Many authorities have had difficulty publishing their research conclusions (that adoption is wrought with problems, regardless of loving adopters).  Publishing giants do not like the idea of spreading that word.  It's not what the public wants to hear, adoption rhetoric tells them.

David Berkowitz, Ken Bianchi, Patrick Niiranen, Matthew Heikkila, Aaron Lindh - in fact, roughly 2/3 of the world's famous killers - have proven that their adoptions did not work, many murdering their adopters.

Ground Control to Major Tommy

HHS Secretary Thompson's 2001 award of $8.6 million in grants is targeted toward the already wealthy adoption industry.  This industry enthusiastically “encourages” mothers to give up their babies and looks the other way when children are illegally and unethically taken from their families.

Tax "relief" goes to adopters (who already constitute the "haves").  Mothers and families are thrown under the bus (and indeed adoptees, as they are stripped of their identity, denied their original birth certificate, and discouraged from knowing their natural families).

Does America hate children?

America is the only nation which has not ratified the U.N. Convention on the Rights of the Child, the most swiftly and broadly ratified international human rights instrument in the world.  Even Somalia has ratified it.  The U.S. refuses.  Why?

We hear that China condones forced abortions.  If true, it's a reason. Is it a good enough reason?  We hear other reasons, too, supporting the archaic notion that "children should be seen and not heard."
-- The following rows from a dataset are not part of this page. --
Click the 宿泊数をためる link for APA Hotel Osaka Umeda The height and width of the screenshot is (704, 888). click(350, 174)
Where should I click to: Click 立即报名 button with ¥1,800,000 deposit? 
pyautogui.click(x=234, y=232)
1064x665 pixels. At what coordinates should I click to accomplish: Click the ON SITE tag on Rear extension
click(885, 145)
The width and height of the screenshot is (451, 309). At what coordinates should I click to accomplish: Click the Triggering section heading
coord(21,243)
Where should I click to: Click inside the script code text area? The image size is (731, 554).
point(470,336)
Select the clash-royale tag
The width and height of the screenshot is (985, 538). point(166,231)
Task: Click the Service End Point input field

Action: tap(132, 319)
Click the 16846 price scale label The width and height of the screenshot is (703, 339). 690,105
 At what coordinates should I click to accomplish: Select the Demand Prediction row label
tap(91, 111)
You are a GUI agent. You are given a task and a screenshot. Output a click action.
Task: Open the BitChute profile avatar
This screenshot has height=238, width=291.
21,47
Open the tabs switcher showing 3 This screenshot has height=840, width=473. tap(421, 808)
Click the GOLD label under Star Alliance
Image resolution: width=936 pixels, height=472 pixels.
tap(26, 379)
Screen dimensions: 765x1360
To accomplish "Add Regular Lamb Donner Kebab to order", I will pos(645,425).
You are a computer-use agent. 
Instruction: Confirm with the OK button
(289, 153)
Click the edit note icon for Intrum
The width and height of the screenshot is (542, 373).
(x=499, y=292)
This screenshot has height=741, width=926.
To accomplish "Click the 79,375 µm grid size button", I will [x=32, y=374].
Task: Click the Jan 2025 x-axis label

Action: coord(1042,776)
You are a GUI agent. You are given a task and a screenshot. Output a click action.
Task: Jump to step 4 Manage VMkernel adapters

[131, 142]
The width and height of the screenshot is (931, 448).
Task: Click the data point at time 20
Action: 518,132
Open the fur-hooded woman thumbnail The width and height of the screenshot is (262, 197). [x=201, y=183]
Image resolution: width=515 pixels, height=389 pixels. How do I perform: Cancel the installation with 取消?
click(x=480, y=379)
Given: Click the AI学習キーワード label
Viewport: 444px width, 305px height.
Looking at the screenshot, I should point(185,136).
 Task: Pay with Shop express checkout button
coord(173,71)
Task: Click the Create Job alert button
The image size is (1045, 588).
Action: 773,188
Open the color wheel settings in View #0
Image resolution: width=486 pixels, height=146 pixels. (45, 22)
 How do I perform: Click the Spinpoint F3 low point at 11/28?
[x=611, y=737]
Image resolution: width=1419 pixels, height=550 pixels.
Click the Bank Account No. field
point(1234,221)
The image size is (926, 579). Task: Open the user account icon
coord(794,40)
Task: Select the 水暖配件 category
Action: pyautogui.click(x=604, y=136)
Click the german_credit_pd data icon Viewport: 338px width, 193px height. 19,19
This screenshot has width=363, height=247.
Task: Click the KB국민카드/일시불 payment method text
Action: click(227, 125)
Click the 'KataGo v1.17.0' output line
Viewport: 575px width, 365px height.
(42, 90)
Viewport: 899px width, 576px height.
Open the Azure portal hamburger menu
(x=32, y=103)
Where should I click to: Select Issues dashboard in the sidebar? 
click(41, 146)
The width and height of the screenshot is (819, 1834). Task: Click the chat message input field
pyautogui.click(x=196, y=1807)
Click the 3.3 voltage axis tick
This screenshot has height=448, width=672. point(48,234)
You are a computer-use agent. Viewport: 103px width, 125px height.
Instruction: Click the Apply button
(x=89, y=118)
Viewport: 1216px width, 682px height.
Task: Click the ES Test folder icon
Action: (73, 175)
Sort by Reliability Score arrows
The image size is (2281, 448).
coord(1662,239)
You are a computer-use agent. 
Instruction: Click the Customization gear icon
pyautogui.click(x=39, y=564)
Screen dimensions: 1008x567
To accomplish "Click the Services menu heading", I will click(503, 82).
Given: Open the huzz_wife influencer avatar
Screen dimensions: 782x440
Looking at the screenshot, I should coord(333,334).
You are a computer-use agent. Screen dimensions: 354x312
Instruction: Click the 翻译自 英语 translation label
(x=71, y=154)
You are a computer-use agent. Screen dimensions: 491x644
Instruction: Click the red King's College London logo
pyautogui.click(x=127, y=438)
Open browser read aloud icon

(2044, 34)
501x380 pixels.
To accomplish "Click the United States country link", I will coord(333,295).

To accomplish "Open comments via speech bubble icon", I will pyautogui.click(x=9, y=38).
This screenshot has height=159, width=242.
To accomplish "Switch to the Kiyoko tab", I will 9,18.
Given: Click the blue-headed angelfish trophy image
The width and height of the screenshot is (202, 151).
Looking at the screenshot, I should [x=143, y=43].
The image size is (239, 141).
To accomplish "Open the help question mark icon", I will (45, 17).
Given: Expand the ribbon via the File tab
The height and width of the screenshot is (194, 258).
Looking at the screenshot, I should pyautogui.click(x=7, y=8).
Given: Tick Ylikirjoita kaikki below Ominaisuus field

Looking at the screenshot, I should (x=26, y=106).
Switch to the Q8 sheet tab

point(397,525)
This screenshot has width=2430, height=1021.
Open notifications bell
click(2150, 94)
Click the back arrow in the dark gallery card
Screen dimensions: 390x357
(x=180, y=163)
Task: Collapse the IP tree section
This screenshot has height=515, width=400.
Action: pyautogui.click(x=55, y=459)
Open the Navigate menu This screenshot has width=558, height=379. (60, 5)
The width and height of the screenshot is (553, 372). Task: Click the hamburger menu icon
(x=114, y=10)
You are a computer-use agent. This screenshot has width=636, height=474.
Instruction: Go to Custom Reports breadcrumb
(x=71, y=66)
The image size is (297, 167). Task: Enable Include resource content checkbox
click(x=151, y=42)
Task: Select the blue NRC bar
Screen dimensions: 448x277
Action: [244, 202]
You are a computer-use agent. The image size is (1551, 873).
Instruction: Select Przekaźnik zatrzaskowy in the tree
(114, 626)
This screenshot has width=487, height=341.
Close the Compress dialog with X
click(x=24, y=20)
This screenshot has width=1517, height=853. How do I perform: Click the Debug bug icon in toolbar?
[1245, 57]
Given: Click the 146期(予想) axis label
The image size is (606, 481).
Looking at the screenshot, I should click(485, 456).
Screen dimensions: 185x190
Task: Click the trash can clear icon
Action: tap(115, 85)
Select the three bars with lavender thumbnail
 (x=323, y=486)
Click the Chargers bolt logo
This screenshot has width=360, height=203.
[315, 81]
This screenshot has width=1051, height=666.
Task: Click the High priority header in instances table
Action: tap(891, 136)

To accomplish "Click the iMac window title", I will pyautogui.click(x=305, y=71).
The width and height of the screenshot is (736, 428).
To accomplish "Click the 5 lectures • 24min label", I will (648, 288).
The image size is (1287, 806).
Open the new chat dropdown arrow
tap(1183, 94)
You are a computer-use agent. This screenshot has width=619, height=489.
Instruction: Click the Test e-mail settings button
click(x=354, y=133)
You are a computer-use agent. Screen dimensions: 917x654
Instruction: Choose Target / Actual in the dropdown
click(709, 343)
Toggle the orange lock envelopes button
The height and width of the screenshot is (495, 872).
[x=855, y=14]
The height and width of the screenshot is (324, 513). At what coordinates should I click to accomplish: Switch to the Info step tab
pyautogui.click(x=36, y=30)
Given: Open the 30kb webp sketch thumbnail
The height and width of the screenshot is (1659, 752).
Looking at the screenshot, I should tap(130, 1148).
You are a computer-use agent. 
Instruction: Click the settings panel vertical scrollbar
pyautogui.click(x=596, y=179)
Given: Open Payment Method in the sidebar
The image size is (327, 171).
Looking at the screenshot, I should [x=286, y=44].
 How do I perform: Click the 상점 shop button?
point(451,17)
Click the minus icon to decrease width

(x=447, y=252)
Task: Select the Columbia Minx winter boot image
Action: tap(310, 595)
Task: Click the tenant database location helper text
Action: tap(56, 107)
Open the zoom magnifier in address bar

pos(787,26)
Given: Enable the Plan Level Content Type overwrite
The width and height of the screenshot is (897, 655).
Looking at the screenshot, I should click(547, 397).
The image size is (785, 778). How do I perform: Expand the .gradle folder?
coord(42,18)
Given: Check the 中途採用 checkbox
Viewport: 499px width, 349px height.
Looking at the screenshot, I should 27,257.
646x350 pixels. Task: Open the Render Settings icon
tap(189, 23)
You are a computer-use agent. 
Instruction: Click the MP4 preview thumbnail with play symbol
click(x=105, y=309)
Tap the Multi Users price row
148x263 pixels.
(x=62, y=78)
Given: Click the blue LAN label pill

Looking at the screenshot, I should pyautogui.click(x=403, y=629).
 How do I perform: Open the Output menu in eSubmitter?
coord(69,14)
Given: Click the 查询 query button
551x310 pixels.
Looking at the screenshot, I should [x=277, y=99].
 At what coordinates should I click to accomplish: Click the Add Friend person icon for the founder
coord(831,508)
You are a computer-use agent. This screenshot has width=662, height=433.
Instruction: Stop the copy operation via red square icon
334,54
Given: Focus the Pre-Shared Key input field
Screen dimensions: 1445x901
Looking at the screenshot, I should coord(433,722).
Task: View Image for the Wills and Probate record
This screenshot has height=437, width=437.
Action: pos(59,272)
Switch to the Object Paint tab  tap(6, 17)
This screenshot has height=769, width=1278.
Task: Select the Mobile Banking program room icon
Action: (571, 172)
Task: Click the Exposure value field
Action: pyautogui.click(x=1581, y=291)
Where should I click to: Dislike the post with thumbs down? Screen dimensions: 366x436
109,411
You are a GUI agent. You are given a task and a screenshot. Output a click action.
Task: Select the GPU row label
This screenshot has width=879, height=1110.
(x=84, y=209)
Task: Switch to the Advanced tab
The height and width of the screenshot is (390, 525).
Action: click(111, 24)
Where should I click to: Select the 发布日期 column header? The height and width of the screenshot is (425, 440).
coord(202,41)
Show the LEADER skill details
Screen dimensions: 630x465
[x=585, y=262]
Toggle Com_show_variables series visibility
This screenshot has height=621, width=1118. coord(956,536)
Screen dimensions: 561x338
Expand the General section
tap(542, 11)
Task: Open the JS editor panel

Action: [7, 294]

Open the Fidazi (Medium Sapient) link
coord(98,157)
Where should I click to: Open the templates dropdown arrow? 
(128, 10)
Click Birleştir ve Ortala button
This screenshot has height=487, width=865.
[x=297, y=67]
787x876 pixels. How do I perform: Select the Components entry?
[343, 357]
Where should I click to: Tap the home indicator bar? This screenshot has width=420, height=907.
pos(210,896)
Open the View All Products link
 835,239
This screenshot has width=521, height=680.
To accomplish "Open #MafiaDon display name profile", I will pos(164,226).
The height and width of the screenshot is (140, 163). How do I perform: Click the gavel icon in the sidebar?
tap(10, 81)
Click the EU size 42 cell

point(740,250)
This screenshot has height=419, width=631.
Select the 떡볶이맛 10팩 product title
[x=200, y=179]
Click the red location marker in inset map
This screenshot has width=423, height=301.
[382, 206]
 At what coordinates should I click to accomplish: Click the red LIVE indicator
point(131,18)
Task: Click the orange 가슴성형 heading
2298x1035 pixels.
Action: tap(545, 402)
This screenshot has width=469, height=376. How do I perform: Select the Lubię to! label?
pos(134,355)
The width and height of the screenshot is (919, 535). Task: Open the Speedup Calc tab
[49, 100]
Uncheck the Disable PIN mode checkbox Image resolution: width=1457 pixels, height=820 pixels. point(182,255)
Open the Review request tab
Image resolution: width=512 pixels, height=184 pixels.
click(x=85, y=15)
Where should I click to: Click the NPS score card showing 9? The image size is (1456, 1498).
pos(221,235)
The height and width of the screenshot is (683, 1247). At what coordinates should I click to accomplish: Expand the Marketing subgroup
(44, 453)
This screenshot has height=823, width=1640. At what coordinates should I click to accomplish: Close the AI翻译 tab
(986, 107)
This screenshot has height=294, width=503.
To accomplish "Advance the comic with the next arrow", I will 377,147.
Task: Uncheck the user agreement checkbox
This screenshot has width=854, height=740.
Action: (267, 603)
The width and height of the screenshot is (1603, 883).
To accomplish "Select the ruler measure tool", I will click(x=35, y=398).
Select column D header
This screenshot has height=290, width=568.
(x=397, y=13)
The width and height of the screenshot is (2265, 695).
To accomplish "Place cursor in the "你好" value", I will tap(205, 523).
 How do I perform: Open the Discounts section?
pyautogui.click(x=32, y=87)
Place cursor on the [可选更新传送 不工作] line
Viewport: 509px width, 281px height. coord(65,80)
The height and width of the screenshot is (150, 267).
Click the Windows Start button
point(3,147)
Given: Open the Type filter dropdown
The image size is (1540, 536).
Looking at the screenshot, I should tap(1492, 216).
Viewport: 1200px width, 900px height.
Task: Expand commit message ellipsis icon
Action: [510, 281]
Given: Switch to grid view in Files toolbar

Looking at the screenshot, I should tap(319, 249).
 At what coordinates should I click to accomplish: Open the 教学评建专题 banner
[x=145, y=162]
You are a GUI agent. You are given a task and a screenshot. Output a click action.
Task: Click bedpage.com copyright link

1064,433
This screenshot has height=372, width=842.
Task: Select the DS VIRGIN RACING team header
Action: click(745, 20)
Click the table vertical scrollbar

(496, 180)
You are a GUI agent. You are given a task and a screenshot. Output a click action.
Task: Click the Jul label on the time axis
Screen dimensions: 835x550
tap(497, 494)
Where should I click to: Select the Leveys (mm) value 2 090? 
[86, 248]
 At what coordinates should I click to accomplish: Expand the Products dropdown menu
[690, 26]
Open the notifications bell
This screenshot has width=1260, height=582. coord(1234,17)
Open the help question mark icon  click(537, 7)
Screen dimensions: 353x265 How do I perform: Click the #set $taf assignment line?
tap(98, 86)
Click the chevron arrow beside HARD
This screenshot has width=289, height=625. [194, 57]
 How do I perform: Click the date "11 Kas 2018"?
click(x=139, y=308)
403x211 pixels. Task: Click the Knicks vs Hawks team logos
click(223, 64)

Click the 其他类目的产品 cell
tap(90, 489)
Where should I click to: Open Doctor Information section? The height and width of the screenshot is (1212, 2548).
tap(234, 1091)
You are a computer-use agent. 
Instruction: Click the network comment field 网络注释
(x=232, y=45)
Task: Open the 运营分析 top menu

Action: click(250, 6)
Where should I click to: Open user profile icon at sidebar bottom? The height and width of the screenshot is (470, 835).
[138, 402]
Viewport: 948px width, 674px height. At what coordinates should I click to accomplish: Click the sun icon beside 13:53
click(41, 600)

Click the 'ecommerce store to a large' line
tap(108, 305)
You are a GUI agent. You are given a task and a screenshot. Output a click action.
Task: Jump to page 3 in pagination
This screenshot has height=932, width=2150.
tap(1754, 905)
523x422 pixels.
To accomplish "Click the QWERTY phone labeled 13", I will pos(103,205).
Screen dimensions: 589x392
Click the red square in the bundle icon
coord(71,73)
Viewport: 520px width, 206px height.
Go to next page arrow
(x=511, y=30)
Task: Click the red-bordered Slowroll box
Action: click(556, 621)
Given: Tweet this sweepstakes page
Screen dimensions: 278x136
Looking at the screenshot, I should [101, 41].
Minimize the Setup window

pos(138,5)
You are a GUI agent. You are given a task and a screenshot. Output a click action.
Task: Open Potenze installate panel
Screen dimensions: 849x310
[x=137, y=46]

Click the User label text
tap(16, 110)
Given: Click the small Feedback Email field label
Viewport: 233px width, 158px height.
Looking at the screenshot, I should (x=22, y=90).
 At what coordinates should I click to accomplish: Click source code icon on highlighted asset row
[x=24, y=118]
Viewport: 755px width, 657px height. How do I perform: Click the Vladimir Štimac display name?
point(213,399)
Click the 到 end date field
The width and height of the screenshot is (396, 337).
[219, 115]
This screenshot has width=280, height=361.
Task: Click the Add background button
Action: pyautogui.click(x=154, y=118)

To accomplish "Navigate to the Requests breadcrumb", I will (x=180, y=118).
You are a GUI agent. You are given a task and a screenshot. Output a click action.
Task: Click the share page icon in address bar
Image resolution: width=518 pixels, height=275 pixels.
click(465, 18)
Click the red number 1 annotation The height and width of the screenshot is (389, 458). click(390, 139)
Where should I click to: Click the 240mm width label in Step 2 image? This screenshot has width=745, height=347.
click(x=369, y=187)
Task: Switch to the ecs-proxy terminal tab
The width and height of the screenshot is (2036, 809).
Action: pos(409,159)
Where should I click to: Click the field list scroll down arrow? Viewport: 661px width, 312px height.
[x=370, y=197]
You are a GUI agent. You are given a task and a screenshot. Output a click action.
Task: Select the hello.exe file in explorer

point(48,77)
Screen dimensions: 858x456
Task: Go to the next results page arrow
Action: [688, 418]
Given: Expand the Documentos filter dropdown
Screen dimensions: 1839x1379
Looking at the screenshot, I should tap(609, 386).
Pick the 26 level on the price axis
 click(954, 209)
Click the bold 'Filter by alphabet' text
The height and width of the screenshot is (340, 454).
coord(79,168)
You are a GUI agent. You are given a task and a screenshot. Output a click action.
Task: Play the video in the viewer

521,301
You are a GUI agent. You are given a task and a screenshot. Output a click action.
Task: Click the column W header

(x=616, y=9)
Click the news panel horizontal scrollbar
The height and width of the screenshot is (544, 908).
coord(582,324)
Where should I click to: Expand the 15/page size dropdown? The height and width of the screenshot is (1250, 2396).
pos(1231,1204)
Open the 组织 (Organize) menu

What you haven't heard is that our thriving adoption industry is very generous with the government -- especially the "conservative right."  Some have created the Congressional Coalition on Adoption, now fighting INS moratoriums in Cambodia so adopters can get the kids they want.  The CCA, too, look the other way when the children are illegally obtained.  I ask, in exactly whose best interest is adoption supposed to be?
 
Ratifying this treaty could seriously threaten our thriving adoption industry.  "Product supply" could dry up, and we would have to start treating children like human beings instead of commodities.  What a concept.

Helping ourselves

We need to grow up, shed our self-righteous arrogance and entitlement-itis, and learn to live constructively - even philanthropically - with being child-free instead of harvesting little human souls.  We need better quality, stable, nurturing environments where necessarily separated children can thrive without being stripped of their identity and ancestry.  It's time for us to think more about helping others rather than helping ourselves to their children.